─── Data for this exercise

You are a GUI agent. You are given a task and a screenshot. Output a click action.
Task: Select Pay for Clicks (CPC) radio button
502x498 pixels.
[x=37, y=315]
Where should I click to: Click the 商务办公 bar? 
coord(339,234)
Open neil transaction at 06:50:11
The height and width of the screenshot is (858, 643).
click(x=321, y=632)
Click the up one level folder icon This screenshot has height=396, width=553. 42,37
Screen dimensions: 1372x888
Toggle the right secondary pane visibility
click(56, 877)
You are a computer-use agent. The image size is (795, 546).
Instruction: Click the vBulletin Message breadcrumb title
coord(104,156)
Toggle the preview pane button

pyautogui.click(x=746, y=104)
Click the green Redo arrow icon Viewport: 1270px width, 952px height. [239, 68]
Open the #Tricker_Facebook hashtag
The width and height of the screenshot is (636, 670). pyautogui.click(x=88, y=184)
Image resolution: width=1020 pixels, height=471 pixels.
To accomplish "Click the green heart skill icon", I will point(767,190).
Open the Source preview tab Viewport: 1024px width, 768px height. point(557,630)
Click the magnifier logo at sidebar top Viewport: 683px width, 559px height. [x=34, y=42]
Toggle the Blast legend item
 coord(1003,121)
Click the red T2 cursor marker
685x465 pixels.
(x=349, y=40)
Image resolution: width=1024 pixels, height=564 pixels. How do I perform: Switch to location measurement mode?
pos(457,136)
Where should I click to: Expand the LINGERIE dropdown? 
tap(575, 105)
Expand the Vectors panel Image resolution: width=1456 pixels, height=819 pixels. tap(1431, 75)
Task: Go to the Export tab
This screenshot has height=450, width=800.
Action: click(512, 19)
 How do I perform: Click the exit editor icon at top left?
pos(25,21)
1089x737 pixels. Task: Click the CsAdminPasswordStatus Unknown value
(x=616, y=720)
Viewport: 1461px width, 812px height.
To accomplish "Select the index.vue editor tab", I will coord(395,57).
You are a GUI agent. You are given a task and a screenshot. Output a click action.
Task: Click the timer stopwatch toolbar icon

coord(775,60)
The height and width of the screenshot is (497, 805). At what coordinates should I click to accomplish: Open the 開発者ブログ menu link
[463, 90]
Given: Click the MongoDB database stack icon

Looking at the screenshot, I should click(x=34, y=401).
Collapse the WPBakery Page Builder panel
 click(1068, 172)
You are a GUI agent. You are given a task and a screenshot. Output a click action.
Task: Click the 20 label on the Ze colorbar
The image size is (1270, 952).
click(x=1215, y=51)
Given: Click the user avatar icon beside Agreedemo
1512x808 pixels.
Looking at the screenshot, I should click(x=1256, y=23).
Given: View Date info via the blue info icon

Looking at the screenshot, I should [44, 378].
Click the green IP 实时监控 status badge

──────

> Exercise: Rewrite the lines above as a Markdown table with a Row column holding the row number and a Line column holding the line, leaving out blank lines.

> Worked solution:
| Row | Line |
|---|---|
| 1 | You are a GUI agent. You are given a task and a screenshot. Output a click action. |
| 2 | Task: Select Pay for Clicks (CPC) radio button |
| 3 | 502x498 pixels. |
| 4 | [x=37, y=315] |
| 5 | Where should I click to: Click the 商务办公 bar?  |
| 6 | coord(339,234) |
| 7 | Open neil transaction at 06:50:11 |
| 8 | The height and width of the screenshot is (858, 643). |
| 9 | click(x=321, y=632) |
| 10 | Click the up one level folder icon This screenshot has height=396, width=553. 42,37 |
| 11 | Screen dimensions: 1372x888 |
| 12 | Toggle the right secondary pane visibility |
| 13 | click(56, 877) |
| 14 | You are a computer-use agent. The image size is (795, 546). |
| 15 | Instruction: Click the vBulletin Message breadcrumb title |
| 16 | coord(104,156) |
| 17 | Toggle the preview pane button |
| 18 | pyautogui.click(x=746, y=104) |
| 19 | Click the green Redo arrow icon Viewport: 1270px width, 952px height. [239, 68] |
| 20 | Open the #Tricker_Facebook hashtag |
| 21 | The width and height of the screenshot is (636, 670). pyautogui.click(x=88, y=184) |
| 22 | Image resolution: width=1020 pixels, height=471 pixels. |
| 23 | To accomplish "Click the green heart skill icon", I will point(767,190). |
| 24 | Open the Source preview tab Viewport: 1024px width, 768px height. point(557,630) |
| 25 | Click the magnifier logo at sidebar top Viewport: 683px width, 559px height. [x=34, y=42] |
| 26 | Toggle the Blast legend item |
| 27 |  coord(1003,121) |
| 28 | Click the red T2 cursor marker |
| 29 | 685x465 pixels. |
| 30 | (x=349, y=40) |
| 31 | Image resolution: width=1024 pixels, height=564 pixels. How do I perform: Switch to location measurement mode? |
| 32 | pos(457,136) |
| 33 | Where should I click to: Expand the LINGERIE dropdown?  |
| 34 | tap(575, 105) |
| 35 | Expand the Vectors panel Image resolution: width=1456 pixels, height=819 pixels. tap(1431, 75) |
| 36 | Task: Go to the Export tab |
| 37 | This screenshot has height=450, width=800. |
| 38 | Action: click(512, 19) |
| 39 |  How do I perform: Click the exit editor icon at top left? |
| 40 | pos(25,21) |
| 41 | 1089x737 pixels. Task: Click the CsAdminPasswordStatus Unknown value |
| 42 | (x=616, y=720) |
| 43 | Viewport: 1461px width, 812px height. |
| 44 | To accomplish "Select the index.vue editor tab", I will coord(395,57). |
| 45 | You are a GUI agent. You are given a task and a screenshot. Output a click action. |
| 46 | Task: Click the timer stopwatch toolbar icon |
| 47 | coord(775,60) |
| 48 | The height and width of the screenshot is (497, 805). At what coordinates should I click to accomplish: Open the 開発者ブログ menu link |
| 49 | [463, 90] |
| 50 | Given: Click the MongoDB database stack icon |
| 51 | Looking at the screenshot, I should click(x=34, y=401). |
| 52 | Collapse the WPBakery Page Builder panel |
| 53 |  click(1068, 172) |
| 54 | You are a GUI agent. You are given a task and a screenshot. Output a click action. |
| 55 | Task: Click the 20 label on the Ze colorbar |
| 56 | The image size is (1270, 952). |
| 57 | click(x=1215, y=51) |
| 58 | Given: Click the user avatar icon beside Agreedemo |
| 59 | 1512x808 pixels. |
| 60 | Looking at the screenshot, I should click(x=1256, y=23). |
| 61 | Given: View Date info via the blue info icon |
| 62 | Looking at the screenshot, I should [44, 378]. |
| 63 | Click the green IP 实时监控 status badge |